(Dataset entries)
= = = = = = =
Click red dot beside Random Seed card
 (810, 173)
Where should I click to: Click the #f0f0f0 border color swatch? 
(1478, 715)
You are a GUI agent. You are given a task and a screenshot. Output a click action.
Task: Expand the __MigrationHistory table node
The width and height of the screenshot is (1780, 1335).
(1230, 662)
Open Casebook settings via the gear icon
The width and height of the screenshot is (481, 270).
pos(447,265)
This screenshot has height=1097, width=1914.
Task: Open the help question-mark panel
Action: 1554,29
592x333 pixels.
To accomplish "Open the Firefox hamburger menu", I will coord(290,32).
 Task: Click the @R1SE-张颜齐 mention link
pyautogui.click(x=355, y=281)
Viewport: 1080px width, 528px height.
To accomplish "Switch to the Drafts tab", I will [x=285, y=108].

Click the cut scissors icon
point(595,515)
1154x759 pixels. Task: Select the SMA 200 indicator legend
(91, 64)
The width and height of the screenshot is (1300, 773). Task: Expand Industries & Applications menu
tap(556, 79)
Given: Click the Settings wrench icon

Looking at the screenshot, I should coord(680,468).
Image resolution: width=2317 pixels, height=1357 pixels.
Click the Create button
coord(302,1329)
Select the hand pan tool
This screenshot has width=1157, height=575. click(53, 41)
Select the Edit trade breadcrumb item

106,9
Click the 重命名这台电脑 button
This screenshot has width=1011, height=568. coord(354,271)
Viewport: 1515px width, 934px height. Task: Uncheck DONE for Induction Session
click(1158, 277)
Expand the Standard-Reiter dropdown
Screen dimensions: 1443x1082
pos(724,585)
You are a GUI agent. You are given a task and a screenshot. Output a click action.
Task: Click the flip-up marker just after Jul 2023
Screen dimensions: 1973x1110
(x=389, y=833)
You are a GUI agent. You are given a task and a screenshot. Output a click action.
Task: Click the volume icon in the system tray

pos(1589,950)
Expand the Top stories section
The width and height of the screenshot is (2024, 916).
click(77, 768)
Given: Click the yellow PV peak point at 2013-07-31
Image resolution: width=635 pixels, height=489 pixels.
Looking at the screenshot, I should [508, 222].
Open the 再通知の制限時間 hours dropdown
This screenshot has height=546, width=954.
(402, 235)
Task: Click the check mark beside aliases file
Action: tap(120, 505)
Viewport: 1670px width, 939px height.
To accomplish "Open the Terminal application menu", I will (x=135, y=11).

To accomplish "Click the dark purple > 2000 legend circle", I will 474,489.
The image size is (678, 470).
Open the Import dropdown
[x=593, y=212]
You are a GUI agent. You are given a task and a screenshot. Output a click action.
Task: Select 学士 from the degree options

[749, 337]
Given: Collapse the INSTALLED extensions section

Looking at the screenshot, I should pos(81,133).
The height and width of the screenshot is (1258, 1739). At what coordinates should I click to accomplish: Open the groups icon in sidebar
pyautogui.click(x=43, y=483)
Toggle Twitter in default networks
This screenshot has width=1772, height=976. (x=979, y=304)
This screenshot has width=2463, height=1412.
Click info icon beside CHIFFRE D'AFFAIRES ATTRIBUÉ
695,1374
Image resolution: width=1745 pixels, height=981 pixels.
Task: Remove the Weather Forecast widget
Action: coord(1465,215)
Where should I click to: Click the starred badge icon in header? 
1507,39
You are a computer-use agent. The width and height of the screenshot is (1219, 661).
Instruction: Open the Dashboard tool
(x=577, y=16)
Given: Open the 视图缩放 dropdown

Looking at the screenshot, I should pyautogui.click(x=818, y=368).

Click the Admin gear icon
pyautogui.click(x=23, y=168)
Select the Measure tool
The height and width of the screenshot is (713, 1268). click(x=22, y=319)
= = = = = = =
(What you will do)
Look above for the line with "Task: Click the volume" and the line with "Given: Click the yellow"; transcribe both and all lines in between, exactly, and nothing else.

(Response)
Task: Click the volume icon in the system tray

pos(1589,950)
Expand the Top stories section
The width and height of the screenshot is (2024, 916).
click(77, 768)
Given: Click the yellow PV peak point at 2013-07-31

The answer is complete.